Hospital organization based on intensity of care: potential errors to avoid
The extreme variability of clinical severity in medical admitted patients is diluted in a “average” standard of care, that may be stronger than the real needs for someone, but clearly inadequate, sometimes even dangerous, for other ones, critically ill.
The model of a differentiated intensity of hospital care can be defined as the organizational model structured to areas/sectors dedicated to patients with homogeneous needs of care. The intermediate care unit (“High dependency units”, “sub-intensive care areas” – “high care units”) are particularly suitable for patients who have a lower risk compared to patients treated in intensive care, but liable to develop complications and needing a close monitoring much more than the “standard”, “routine” care. The implementation of the a new organizational model must be careful and consider the possible enlargement errors that can be made. The analysis of the context is necessary for assess prerequisites, excluding the elements opposed to the success of the proposed model (i.e.: wards congestion and overcrowding, with a consequential with increased risk of adverse events). Before implementing and admitting patients in new “models”, we have to define the epidemiological population characteristics, their level of complexity/criticality/instability and the current assessment tools.

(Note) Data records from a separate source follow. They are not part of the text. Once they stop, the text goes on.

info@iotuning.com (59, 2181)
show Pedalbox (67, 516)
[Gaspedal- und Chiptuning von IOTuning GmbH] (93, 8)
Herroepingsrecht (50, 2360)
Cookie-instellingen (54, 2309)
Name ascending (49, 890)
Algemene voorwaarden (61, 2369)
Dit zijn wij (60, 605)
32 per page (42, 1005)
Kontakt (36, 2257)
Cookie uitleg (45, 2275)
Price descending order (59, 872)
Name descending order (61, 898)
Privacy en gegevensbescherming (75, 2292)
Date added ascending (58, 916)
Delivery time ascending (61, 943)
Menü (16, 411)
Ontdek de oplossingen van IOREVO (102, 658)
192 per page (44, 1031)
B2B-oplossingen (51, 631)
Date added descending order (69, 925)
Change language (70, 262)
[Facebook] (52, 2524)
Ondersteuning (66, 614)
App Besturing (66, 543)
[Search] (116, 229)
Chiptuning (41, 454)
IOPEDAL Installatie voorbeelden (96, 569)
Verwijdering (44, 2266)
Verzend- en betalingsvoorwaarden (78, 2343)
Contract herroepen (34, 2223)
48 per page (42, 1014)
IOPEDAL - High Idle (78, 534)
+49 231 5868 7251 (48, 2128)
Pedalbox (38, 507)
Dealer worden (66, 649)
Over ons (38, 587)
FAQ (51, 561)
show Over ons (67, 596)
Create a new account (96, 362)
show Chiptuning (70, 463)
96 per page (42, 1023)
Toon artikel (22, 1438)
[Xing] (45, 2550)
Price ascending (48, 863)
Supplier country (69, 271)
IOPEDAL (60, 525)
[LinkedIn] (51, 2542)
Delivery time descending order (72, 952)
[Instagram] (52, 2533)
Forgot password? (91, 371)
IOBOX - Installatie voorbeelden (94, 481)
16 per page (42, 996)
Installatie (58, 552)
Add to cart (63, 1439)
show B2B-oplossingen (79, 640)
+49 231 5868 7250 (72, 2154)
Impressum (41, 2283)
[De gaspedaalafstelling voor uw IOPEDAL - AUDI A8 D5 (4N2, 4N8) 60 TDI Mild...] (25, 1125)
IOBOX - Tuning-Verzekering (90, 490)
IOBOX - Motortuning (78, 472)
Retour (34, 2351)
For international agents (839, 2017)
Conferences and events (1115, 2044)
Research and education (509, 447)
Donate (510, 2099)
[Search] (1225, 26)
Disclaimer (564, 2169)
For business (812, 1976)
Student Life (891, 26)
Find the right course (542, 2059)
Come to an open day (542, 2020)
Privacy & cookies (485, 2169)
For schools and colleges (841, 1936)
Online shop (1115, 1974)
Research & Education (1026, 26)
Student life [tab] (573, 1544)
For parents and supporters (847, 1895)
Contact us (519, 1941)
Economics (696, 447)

Any new proposal of hospital management change has, as first obligation, to explicit the basic visions and primary goals for “the added value” resulting to the patient and the whole organization, with the evidence of an “health technology assessment” approach, for the professional hospital overall governance. But without the presumption, or worse, the apodictic assertion, to proclaim the implementation of structures with “differentiated intensity of hospital care” organizations that are not.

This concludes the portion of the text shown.